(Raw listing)
## START

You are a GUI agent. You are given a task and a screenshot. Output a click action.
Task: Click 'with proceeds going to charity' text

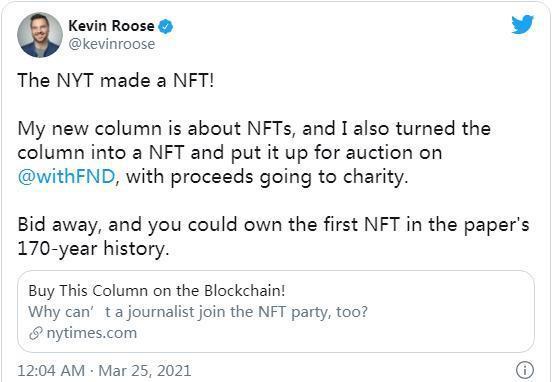coord(267,177)
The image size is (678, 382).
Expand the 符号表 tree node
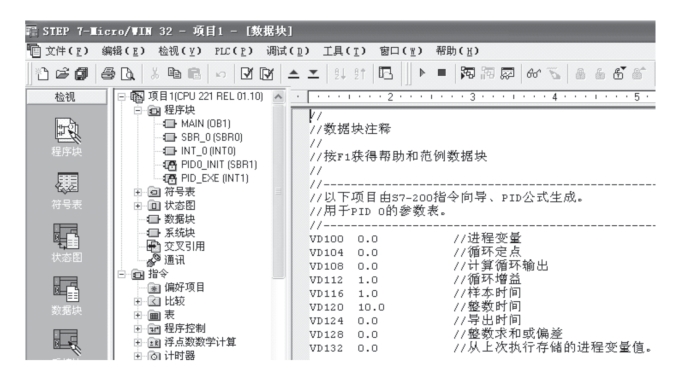click(x=138, y=192)
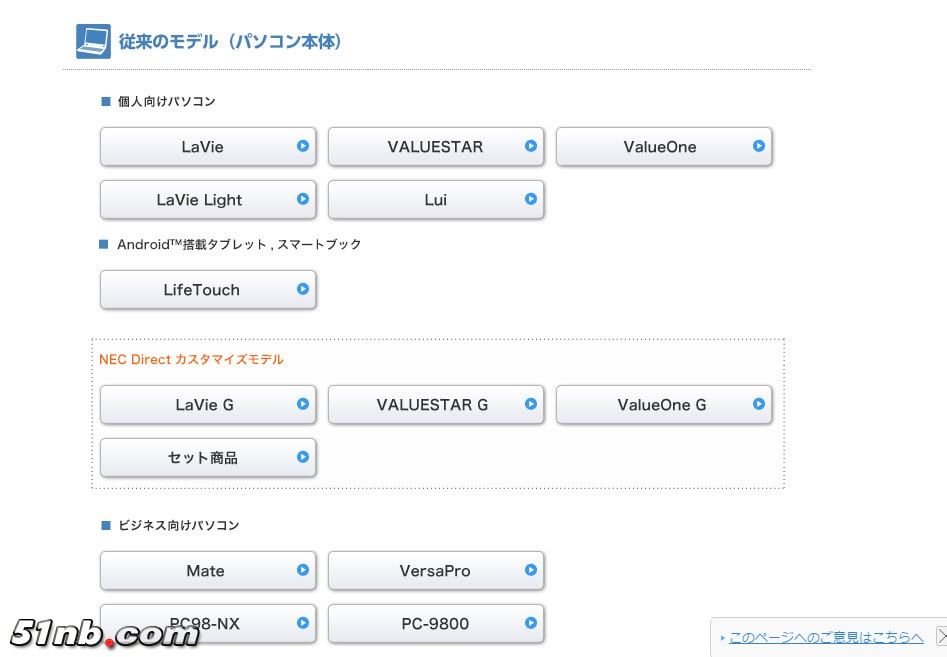Choose the ValueOne G model button
Viewport: 947px width, 657px height.
[664, 405]
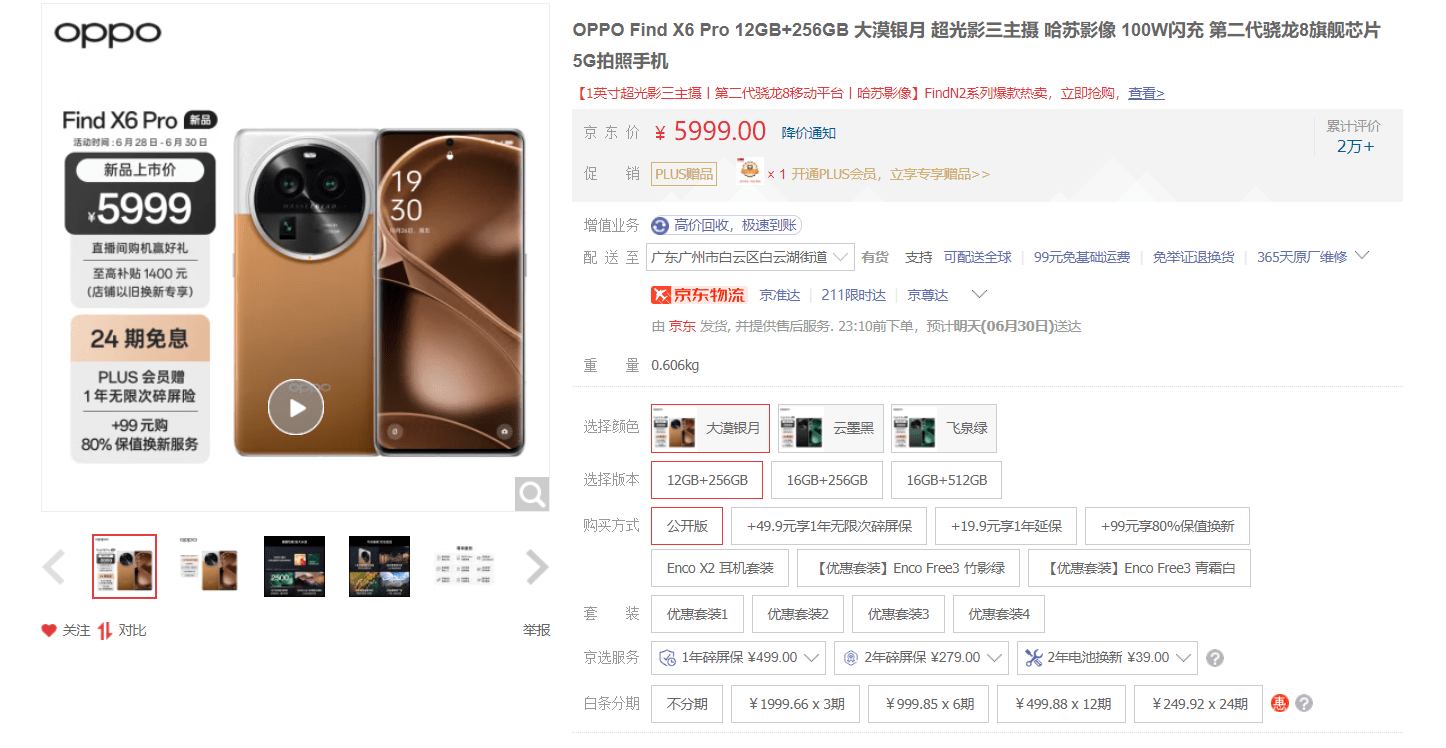
Task: Click the red heart 关注 icon
Action: click(x=48, y=630)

## END

• Aim of the exercise:
Reproduce the entire listing above verbatim, omitting the pictures.

• Exercise response:
You are a GUI agent. You are given a task and a screenshot. Output a click action.
Task: Click 'with proceeds going to charity' text

coord(267,177)
The image size is (678, 382).
Expand the 符号表 tree node
click(x=138, y=192)
Choose the ValueOne G model button
Viewport: 947px width, 657px height.
[664, 405]
Task: Click the red heart 关注 icon
Action: click(x=48, y=630)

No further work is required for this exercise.